The variation in relative RMSE of stem-volume estimates was rather similar when at least 15 Scots pines were included in parametrizing the taper curve equation and sample size of 96 Scots pines produced smallest range in relative RMSE (Figure 7). The variation in relative mean difference, on the other hand, fluctuated more between sample sizes, but smallest visible variation was obtained with the sample sizes of 96 and 221 Scots pines (Figure 7). It should be noted, however, that standard deviation of relative mean difference was ≤3.2% for sample sizes of 46 modelling pines or less whereas it remained ≥4.2% for larger sample sizes (Table 2). The standard deviation of mean relative RMSE, on the other hand, was relatively stable at approximately 5.0% when at least 46 Scots pines were included in the parametrization but increased especially when the sample included less than 21 Scots pines (Figure 7, Table 2).
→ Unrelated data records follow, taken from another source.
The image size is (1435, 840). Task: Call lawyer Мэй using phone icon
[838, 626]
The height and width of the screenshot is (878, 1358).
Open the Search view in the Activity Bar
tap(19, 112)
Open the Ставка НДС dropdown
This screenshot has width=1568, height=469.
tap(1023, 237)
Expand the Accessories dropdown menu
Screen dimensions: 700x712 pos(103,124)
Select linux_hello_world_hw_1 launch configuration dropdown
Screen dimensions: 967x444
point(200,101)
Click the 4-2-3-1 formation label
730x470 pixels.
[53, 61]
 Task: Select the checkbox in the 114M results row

The mean relative RMSE was approximately 21% with all other sample sizes except the smallest ones (i.e., 5 and 1 Scots pines) similarly to the mean relative mean difference of ~9% throughout the sample sizes (Figure 8). Similarly, the standard deviation of the relative RMSE was visibly different for the smallest sample sizes whereas the standard deviation of the relative mean difference increased visibly when the sample size decreased from 46 to 21 Scots pines.

The variation in relative RMSE and mean difference with also large sample sizes (Figure 7; Figure 8, Table 2) was due to the sampling also of reference data from the Scots pines measured from TLS data. In other words, even though all 246 Scots pines were included in the parametrizing the taper curve equation, in addition to the 19 destructively measured Scots pines, 100 randomly sampled Scots pines (repeated 100 times) were included in the validation data sets, causing the variation in the accuracy assessment. As the total area of the 37 sample plots correspond to ~0.2% of the entire 2000 ha study area, it can be approximated that 46 modelling pines coincide ~0.003% of the Scots pine population within the study area.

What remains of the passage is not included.